Well, I disagree, of course.

The T-55 needs to be compared with the contemporary M48 Patton, not M60. All but M48A5 had 90mm guns, definately no overmatch over T-55. Same with the armor, no overmatch.

The T-62 can be compared to M60, which was again not superior in armour or weapon. The Russians actually introduced early APDS for their 115mm gun in the T-62.

There was no real counterpart to the T-64 and T-72, which were superior to M-60 in armour (early composite with rubber layer) and gun (125mm).
Late T-72 and T-80 can be considered as counterparts to M1 Abrams, but were still superior in firepower as long as the Abrams had still the 105mm gun.

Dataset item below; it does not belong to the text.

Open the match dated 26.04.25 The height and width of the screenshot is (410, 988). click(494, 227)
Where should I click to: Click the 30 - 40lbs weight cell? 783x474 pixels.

There were lots of details that made the western tanks better than a simple armour/gun comparison suggests (fire control, ergonomics, ammunition quality, durability), but overpowering opponents Tiger-style with superior armour and guns is definately not typical of post-WW2 U.S. tanks. It only happened beginning with M1A1 and especially M1A2SEP.


By the way; at the time of the T-64, deflection of shots was no issue anymore as sub-calibre hypervelocity darts cannot be deflected.like full-calibre WW2 shots. Sloped armour was only relevant for complex mechanics of long rod destabilization and for weight-efficient armour thickness improvement.